There’s no place like home

(All of the following photos were taken in my hometown of Walnut Grove)

“Then close your eyes and tap your heels together three times. And think to yourself: ‘There’s no place like home. There’s no place like home.’” – Glinda the good witch from The Wizard of Oz

Recently the web site Light Stalking had an article titled “What makes a photograph interesting: 5 ideas in choosing a photographic subject.” I agreed with some of them such as finding interesting light, for light is one of the most important things in a photo.

However, one thing I took issue with was when the writer posed the question “is it (your subject) common or unusual?” He goes on asks the reader to compare travel photos of their own hometown to those of a foreign land. He posits that the picture of another country will be more interesting.

I suppose from the standpoint of a travel article that may be true but what should matter from a purely photographic standpoint is how the picture was taken not where it was done or even what the picture is of.

When I was a photo student one of my class assignments was called “in your backyard.” The task was meant to look for something interesting close to home. All to often, especially when we’re first starting out, we think that just because a picture was shot in an exotic locale that makes it a great photo. But it’s not the subject or place that necessarily make a picture great, but rather the photographer’s approach to them.

It’s often said that great actors can make even reading a phone book sound dramatic and interesting. Finding new ways at photographing the familiar is much the same.

It’s the much harder path, of course. When you travel to a foreign and exotic land everything you see is new and exciting to you. Finding good photos from your own hometown, someplace that you see day-in and day-out, takes more thought and creativity. You need to look for something to elevate your subject.

Try to find good light. Things look differently at different time of the day due to the light. Go out for a walk with your camera in the early morning or late evening. Things will look a lot different than the middle of the day.

Think compositionally. Try to look at your subjects from different viewpoints. Walk around your subject and look at it from various angles, you may see it in a way that you’ve never seen it before.

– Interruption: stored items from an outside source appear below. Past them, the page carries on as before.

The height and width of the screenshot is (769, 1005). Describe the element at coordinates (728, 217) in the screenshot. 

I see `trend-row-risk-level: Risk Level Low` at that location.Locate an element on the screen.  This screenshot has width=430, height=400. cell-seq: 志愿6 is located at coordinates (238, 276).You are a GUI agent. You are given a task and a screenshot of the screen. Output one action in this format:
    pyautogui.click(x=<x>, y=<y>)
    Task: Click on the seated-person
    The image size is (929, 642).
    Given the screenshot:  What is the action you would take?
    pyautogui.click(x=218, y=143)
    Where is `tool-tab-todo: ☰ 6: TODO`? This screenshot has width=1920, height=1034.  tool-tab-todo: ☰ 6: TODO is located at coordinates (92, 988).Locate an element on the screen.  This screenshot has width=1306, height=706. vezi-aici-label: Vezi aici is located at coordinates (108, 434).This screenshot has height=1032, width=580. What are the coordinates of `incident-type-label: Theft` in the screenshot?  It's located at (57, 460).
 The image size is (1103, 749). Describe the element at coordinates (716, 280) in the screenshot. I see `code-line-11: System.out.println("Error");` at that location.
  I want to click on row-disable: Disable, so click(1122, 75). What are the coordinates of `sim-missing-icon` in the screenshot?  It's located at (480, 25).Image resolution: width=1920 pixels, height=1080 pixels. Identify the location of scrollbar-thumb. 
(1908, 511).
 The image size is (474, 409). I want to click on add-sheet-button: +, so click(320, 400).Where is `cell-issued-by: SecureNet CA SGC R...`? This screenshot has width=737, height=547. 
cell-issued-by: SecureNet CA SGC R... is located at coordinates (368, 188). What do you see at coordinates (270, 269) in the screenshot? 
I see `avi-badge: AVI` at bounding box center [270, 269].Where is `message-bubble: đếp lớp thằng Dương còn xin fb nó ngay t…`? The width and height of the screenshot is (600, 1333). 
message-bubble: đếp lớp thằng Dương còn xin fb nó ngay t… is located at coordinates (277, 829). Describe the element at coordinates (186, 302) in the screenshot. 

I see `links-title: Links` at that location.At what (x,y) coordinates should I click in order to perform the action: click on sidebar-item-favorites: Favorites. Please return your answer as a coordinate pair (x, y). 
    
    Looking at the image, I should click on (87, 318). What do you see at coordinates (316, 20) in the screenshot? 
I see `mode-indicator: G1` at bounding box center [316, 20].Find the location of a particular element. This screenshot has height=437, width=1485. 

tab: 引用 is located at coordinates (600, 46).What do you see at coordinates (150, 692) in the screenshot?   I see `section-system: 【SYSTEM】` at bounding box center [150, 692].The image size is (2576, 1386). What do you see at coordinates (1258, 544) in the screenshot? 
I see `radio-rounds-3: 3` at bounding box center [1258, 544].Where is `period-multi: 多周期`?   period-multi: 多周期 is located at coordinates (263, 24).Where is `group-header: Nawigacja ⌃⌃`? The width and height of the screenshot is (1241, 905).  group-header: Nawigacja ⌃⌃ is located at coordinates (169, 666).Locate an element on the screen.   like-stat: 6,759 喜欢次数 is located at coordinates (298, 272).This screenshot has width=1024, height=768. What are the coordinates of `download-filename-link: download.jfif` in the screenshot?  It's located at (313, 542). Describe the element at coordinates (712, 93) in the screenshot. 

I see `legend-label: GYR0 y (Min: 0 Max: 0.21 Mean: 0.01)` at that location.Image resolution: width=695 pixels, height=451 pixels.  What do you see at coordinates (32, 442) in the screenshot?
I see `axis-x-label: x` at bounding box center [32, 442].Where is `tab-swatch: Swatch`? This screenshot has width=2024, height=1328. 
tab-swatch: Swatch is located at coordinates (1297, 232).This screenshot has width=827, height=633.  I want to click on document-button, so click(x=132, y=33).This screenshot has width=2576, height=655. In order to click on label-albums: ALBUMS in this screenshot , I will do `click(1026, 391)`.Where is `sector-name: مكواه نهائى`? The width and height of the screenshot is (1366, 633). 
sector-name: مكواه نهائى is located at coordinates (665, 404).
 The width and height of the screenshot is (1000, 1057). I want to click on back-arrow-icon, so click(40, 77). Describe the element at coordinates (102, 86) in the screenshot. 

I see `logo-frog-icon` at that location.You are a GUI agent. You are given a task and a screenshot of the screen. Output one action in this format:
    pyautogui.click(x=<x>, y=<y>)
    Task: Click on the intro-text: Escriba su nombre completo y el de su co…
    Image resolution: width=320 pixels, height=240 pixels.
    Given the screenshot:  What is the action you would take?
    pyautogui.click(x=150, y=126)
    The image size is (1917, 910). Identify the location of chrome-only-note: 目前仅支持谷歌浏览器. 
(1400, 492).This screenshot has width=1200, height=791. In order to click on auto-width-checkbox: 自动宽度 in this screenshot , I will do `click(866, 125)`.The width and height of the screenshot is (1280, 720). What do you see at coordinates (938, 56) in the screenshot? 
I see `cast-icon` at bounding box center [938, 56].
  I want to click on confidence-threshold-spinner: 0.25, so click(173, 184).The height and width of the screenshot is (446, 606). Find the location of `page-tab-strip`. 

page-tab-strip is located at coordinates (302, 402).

Change your route. We all take the same streets to and from work, the grocery store, the bank, etc. From the buildings, streetlights, trees, sometimes the people, we see the same landmarks day every day If you take a different path, perhaps a close as just one street over, you may see things that you’ve never noticed before.

Most importantly, you have think photographically. You need to view anything you come across as if you can make an interesting picture of it. Even if you can’t stop to take a photo of something that piques your curiosity, you need to think of ways of how to best take the shot.

If you can find beauty in the mundane then you can find it anywhere. If not then all you may have are mediocre pictures from a faraway land. It’s like learning how to drive with a manual or an automatic transmission. If you learn how to operate a stick-shift, then you can drive either but not the other way around.

Learning how to take great pictures of everyday places and things will not only improve your photography in general but when you do travel your pictures will be even better.
To paraphrase a line from the song “New York, New York,” if you can make it (a picture) here (your hometown), you can make it anywhere.